Data Analysis – SQL Once we cleaned the data using python, we imported the datasets into SQL by manually typing at the table values we got in Python. Since each of our tables in Python had enrollment averages of all the years included, it was easy to create the tables without importing the csv files into pgAdmin. We first created the structure of the tables using CREATE TABLE statements, with 5 variables representing the country name, country code, indicator name, indicator code, and average enrollment rate. Then, we inserted our values in the table structure using the INSERT INTO statement, and queried all these statements to officially have our 9 tables set up in SQL. After creating all the 9 tables on SQL, we merged each of the South Asian tables, East Asian tables, and Southeast Asian tables together. For each of the mergings, we didn’t use a specific type of join, as we were merging three tables together for all the regions. Our result was three tables with the countries for a specific region as columns, and the rows being the country name, country code, the average primary school enrollment rate, average secondary school enrollment rate, and average tertiary school enrollment rate. After we queried these merges, we imported the data into csv files, which we used to aid in creating our python graphics.

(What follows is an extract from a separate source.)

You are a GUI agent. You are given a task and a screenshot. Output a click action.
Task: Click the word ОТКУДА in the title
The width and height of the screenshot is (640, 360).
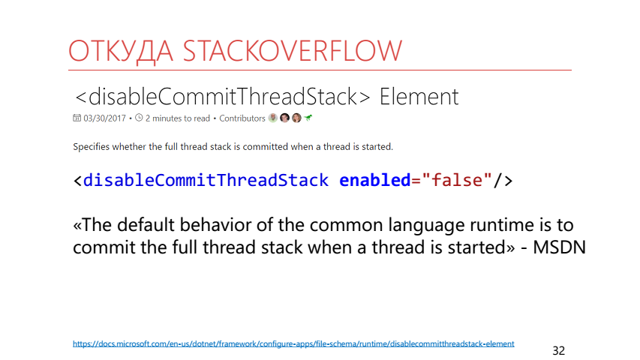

Data Visualization To create our visualizations we had to further undergo data cleaning and manipulation. In order to graph enrollment rates over time, we had to convert each year as a row to create a year variable and restructure the format of the table. We did this using the melt function in Python to make the data in a long format. Then, we used the matplotlib package and a for loop to plot each country’s enrollment since 1970 distinguished by different colors. We plotted the different countries in each region by primary, secondary, and tertiary. We then averaged the enrollment rates for each year by region and graphed the averages. This allowed us to see how each region’s enrollment rate changed over the years compared to the others.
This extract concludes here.